Diz que a literatura brasileira é chata, sem graça, quem jamais se dispôs a ler um livro de um bom escritor brasileiro, e quem, tendo lido algum livro de escritor brasileiro, leu um de escritor desprovido de talento, ou de um escritor, para usar uma gíria moderna, lacrador, ou, como se dizia há pouco tempo, engajado. Engajado em quê? Em defender uma ideologia malsã que corrói tudo o que toca e que não tem o desejo de contar, despretensiosamente, uma boa estória, aventura envolvente de uma personagem cativante - e o escritor lacrador é o legítimo herdeiro do escritor engajado.
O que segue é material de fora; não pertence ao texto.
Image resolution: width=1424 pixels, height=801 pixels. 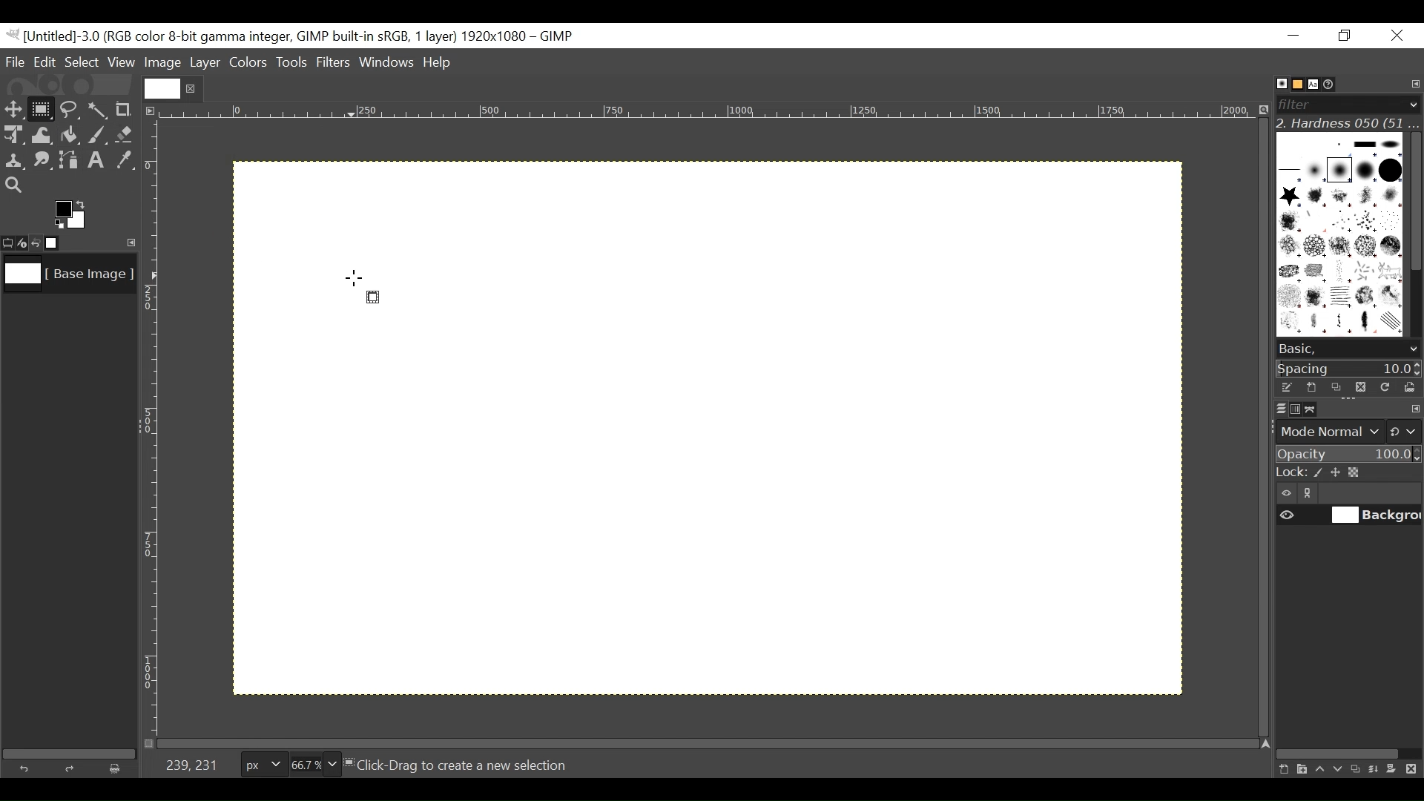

E é a literatura brasileira rica de bons livros de humor, livros que divertem, entretêm, educam, agradáveis, escritos por talentosos escritores brasileiros? Sim, é. São inúmeros os escritores brasileiros que se rivalizam com os melhores de outras nações. E no humor tem a literatura brasileira mestres e escritores que, mesmo de pouco talento, souberam escrever livros interessantes, de humor impagável, que de seus autores revelam muito bom gosto, criatividade, espirituosidade, e perspicácia, que lhes propiciaram os meios para identificarem da nossa sociedade e do nosso povo aspectos sutis que escritores de maior gênio não detectaram - e muitos dos de gênio superior, detectando-os, não souberam registrá-los em suas obras, e dos que souberam, não o fizeram com a maestria que o talento superior que os animava exigia.
Sem o desejo de me estender neste texto, que nada mais é do que o registro de alguns pensamentos que hoje de manhã, doze de dezembro de 2.020, afloraram-se à mente, digo que a literatura brasileira é rica, riquíssima, de humor, de graça fina, de comédia contagiante, e que, infelizmente, ela é, num tempo em que as pessoas em sua maioria ocupam-se com outras formas de entretenimento em detrimento da leitura de contos, novelas, romances e peças teatrais, pouco, ou nada, conhecida dos brasileiros. Dentre os escritores brasileiros que escreveram obras de humor que nos fazem rir a bandeiras despregadas, há os pequenos, os médios, os grandes, os gigantes. E aqui, não sendo meu propósito classificar escritores em grupos distintos, agrupando os pequenos com os pequenos, os médios com os médios, os grandes com os grandes, os gigantes com os gigantes, discriminando-os, cito, em ordem alfabética, alguns nomes da nossa literatura acompanhados cada qual do título de uma ou mais de suas obras ricas de humor.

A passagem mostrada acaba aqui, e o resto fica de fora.